Though I do not advocate any kind of eradication efforts, I do think that we can do more to instill a natural fear into the coyote population. We need to be active in this effort. One of the methods I feel may be beneficial to both humans and coyotes is the use of non-lethal weapons. When a coyote is in near proximity to human habitation, it would not be cruel or harmful for someone to hit it with a few shots from a paintball gun. Yes it would cause the coyote some short term pain but it would also associate humans with danger and be less bold in the future. Other things such as “bean bag” rounds from a shotgun or the use of live traps would help.
For people who feel that deadly means should be used, that would certainly eliminate the current crop of coyote from the neighborhood but it presents other dangers. Firearm use could endanger people from stray shots and poisons are not at all selective. I think it is much better to use non-lethal force in suburbia thus instilling a fear of humans in general.

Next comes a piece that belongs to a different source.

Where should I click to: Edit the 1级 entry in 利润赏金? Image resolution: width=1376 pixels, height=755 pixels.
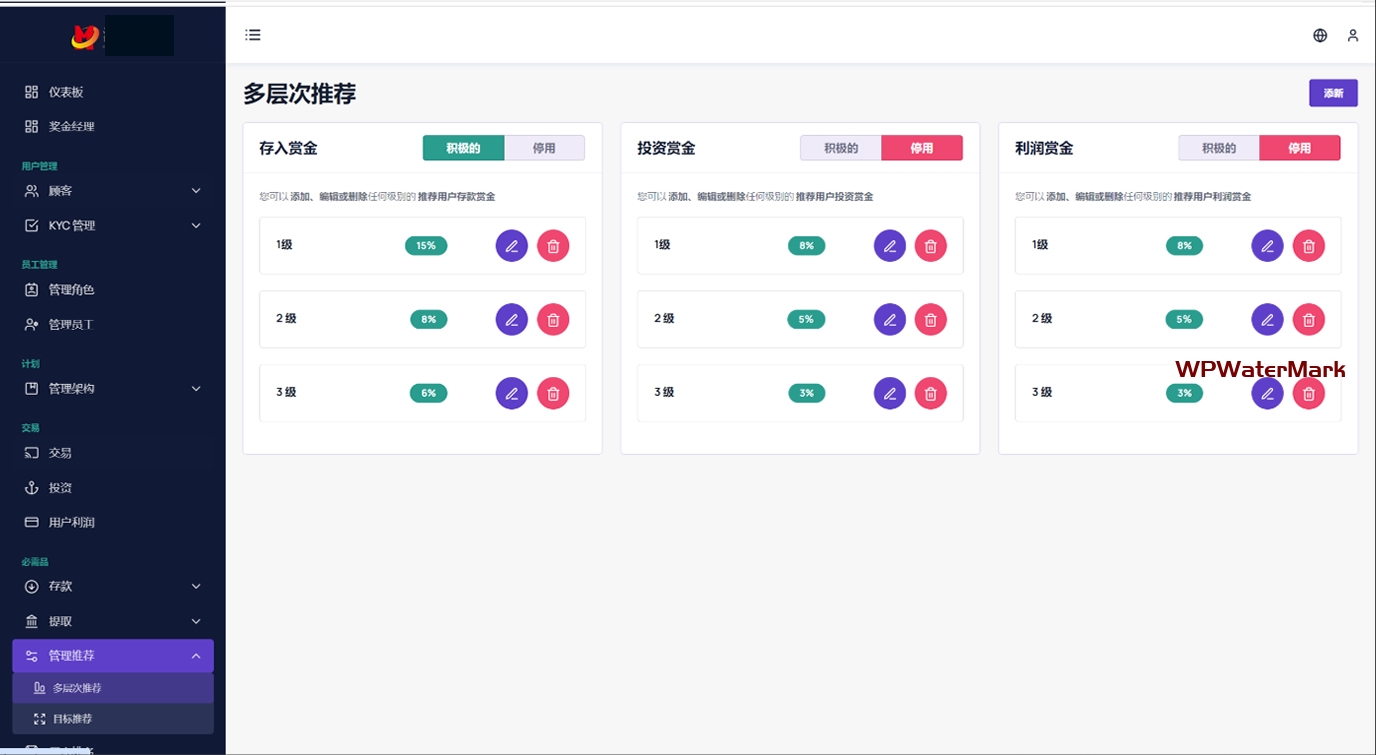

The headline mentioned small children as being at risk. It is rare but coyote have been known to attempt attacks on small kids. The near presence of adults does not always prevent those attacks because, again, coyotes have grown accustomed to humans. They have not been threatened by humans in the suburban areas and have little real fear of them.
If you see a coyote near your home, get the kids and pets inside! Once you have done that, throw rocks, bottles, or anything else you can at the coyote. Try your best to hit him! Hard! You will be doing your neighborhood and the coyote a favor if you are able to teach it that humans are dangerous. Never approach to closely though. If the coyote persists or doesn’t scare off, that is a major danger sign and you should call 911. It could be that the coyote is rabid if it either does not scare off or starts to approach you.
I have come across coyote in many different situations. In areas where coyote hunting is allowed, they ALWAYS ran as soon as they became aware of me. In areas where coyote are not hunted, such as suburban neighborhoods, they tend to be shy but curious.